A simple way to deal with multiple responses is through multitask learning, where we use all the responses for node splitting of decision trees. This is implemented in the sklearn package.

[4]:
y_test_pred = fit_rf(X_train, y_train, X_test)

# Print the mean squared error
print(np.mean((y_test_pred - y_test)**2))
5722.970560206186

Alternatively, we can also fit a separate random forest for each response, as implemented below.

[5]:
def fit_rf_ind(X, Y, *args, **kwargs):
    Y_hat = Parallel(n_jobs=-1)(delayed(fit_rf)(X, Y[:,j], *args, **kwargs)
        for j in tqdm(range(Y.shape[1])))
    Y_pred = np.concatenate(Y_hat, axis=-1)
    return Y_pred
[6]:
y_test_pred = fit_rf_ind(X_train, y_train, X_test)

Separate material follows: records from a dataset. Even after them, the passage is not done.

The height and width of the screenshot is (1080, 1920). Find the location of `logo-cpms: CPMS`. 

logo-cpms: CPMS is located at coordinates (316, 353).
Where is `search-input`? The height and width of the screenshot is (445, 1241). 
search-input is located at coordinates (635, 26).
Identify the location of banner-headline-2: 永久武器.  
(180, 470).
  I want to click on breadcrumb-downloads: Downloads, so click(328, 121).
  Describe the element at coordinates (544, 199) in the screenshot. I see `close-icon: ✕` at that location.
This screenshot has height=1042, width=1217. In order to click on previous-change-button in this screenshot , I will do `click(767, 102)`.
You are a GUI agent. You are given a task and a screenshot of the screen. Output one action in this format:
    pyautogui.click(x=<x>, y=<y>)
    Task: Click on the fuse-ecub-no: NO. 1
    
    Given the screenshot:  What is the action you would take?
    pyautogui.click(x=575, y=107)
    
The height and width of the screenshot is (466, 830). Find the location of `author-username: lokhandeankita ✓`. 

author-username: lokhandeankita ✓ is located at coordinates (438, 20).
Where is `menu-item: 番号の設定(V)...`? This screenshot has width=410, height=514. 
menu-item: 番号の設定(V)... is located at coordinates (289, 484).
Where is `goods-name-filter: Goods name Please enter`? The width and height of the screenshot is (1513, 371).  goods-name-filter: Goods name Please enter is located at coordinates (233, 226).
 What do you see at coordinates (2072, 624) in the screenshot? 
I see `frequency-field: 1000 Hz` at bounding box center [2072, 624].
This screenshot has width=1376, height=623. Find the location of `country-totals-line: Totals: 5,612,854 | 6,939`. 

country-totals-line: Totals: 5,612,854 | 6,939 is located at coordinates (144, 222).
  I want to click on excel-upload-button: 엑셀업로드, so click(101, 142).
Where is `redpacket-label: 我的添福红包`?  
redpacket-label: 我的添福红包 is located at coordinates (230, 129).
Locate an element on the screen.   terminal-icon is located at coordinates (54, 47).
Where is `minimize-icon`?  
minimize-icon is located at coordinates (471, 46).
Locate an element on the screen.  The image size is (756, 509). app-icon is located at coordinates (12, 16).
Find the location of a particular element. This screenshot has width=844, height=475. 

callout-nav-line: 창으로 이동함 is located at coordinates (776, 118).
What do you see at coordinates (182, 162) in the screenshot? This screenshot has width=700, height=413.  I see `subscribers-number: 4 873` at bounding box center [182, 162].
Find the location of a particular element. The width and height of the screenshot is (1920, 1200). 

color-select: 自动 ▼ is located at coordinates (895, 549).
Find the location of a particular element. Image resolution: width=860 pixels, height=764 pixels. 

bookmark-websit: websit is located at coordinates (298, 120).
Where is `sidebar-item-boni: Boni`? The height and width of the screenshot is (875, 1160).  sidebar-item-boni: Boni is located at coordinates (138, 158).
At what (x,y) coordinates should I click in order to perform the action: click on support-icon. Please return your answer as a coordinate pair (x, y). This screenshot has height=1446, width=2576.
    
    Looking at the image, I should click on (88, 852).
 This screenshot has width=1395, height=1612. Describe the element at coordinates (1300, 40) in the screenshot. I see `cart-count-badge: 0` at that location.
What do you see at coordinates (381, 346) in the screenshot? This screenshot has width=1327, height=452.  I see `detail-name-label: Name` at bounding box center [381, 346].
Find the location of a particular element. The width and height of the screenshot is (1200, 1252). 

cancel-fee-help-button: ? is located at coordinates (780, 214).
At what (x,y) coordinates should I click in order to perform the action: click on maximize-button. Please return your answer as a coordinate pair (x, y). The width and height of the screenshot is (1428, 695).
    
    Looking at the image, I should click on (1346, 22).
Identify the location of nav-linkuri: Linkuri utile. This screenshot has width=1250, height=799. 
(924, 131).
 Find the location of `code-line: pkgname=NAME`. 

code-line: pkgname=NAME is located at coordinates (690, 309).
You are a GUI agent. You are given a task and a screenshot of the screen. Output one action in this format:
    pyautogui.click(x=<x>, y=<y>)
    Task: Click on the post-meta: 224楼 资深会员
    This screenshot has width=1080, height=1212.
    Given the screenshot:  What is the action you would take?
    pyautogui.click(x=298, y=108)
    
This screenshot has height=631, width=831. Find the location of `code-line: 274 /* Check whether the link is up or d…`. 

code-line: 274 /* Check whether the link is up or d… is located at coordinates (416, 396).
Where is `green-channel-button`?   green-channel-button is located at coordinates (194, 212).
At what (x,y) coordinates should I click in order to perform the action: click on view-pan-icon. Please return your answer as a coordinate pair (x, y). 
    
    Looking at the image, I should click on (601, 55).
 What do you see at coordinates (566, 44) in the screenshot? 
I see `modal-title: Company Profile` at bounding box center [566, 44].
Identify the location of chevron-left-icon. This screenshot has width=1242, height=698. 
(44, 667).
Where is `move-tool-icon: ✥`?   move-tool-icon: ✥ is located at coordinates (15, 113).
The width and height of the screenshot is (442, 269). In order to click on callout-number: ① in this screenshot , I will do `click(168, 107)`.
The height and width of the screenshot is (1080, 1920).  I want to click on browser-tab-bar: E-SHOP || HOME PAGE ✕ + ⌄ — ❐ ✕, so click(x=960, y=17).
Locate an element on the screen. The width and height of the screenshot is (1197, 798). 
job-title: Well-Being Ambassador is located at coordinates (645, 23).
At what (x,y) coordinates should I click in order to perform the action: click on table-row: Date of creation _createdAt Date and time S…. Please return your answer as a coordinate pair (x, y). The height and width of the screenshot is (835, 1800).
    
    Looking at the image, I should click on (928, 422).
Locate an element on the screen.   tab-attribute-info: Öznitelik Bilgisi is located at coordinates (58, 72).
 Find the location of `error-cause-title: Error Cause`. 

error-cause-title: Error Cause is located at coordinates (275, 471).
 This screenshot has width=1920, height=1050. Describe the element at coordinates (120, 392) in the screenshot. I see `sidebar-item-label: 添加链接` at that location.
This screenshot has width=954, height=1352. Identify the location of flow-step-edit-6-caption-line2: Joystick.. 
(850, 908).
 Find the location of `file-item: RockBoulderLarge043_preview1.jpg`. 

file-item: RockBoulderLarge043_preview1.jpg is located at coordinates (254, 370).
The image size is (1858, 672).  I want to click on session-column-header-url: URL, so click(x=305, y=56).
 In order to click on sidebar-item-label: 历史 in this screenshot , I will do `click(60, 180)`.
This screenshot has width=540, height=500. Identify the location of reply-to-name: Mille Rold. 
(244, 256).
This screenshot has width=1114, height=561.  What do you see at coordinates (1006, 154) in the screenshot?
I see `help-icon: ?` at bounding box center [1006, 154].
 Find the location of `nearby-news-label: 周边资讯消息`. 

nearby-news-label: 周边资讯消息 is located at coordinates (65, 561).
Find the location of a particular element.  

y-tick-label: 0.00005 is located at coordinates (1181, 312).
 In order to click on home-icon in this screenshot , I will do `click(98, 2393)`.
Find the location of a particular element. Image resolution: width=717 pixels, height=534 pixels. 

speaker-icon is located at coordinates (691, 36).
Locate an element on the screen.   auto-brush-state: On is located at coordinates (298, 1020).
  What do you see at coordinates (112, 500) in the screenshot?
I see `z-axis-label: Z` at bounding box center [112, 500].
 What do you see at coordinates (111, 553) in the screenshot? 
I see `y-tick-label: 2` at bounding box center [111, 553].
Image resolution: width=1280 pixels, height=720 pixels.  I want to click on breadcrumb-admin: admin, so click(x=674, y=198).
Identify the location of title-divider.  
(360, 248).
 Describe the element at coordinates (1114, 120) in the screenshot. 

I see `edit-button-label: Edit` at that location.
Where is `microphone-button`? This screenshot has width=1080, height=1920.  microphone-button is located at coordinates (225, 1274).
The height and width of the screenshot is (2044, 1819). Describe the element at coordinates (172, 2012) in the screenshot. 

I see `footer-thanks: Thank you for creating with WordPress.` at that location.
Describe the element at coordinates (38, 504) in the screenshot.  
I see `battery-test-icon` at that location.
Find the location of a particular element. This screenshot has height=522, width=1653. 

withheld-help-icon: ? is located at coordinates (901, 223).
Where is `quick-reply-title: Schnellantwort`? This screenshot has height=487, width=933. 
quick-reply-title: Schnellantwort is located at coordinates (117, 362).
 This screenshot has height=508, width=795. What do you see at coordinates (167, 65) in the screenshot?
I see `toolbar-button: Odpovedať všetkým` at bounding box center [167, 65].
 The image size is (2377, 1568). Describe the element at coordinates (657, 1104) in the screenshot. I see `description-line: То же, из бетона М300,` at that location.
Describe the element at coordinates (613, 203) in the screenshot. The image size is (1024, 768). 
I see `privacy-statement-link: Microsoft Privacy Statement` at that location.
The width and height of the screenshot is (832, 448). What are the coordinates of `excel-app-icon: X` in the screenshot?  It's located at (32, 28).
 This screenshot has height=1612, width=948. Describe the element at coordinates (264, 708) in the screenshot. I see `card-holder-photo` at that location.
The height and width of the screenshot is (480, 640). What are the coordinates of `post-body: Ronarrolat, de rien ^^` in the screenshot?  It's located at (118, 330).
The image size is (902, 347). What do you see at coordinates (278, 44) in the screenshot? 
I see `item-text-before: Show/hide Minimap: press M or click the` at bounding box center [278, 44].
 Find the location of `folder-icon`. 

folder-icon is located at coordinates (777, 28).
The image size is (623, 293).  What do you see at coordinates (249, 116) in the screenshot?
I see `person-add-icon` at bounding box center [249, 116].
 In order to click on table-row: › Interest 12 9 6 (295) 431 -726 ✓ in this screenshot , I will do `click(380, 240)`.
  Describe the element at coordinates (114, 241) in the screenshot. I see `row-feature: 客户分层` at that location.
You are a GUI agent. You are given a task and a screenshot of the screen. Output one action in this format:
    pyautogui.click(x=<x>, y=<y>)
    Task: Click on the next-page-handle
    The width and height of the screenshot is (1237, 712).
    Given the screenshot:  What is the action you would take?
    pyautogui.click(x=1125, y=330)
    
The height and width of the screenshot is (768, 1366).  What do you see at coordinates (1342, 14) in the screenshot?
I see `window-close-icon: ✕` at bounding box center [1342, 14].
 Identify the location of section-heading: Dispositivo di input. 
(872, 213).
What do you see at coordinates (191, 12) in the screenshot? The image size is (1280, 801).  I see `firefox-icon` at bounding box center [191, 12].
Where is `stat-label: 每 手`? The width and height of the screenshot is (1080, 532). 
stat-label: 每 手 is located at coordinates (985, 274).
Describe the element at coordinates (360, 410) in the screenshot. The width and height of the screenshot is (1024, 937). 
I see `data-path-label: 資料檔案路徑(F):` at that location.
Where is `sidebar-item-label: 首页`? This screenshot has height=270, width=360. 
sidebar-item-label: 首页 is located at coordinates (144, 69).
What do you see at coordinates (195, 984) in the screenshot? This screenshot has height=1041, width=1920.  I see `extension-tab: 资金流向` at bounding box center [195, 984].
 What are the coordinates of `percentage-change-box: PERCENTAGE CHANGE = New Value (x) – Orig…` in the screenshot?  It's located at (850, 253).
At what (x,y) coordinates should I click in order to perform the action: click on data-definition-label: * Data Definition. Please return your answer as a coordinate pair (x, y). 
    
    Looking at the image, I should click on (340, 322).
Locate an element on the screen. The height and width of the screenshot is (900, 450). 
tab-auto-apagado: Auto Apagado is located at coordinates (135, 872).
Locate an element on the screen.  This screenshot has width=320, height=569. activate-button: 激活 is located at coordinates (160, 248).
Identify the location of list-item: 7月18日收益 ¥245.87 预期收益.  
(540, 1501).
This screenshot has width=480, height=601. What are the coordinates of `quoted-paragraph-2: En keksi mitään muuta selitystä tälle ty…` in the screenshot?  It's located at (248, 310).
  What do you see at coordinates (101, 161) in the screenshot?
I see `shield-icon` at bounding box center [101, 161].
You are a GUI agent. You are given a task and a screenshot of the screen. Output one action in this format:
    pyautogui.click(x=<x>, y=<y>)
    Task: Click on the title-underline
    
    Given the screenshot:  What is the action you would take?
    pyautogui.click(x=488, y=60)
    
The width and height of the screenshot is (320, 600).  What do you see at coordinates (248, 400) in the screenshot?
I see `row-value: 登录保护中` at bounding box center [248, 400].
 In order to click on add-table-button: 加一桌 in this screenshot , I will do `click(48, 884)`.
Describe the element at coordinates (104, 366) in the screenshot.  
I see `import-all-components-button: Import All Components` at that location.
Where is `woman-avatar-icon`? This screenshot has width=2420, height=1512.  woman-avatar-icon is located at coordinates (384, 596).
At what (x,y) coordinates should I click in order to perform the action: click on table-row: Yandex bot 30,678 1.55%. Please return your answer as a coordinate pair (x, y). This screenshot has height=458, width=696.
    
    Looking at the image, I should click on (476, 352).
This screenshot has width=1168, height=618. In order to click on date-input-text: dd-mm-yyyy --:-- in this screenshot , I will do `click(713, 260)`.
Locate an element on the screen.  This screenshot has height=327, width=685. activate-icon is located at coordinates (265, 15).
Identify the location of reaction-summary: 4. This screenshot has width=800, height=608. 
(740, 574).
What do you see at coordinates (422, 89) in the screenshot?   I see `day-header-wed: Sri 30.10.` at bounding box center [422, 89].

# Print the mean squared error
print(np.mean((y_test_pred - y_test)**2))
100%|██████████| 2/2 [00:00<00:00,  9.43it/s]
5489.074680557097

We see that the second approach gives better performance in this case. However, the first approach is more computationally efficient and may be preferred in practice, especially when the number of responses is large.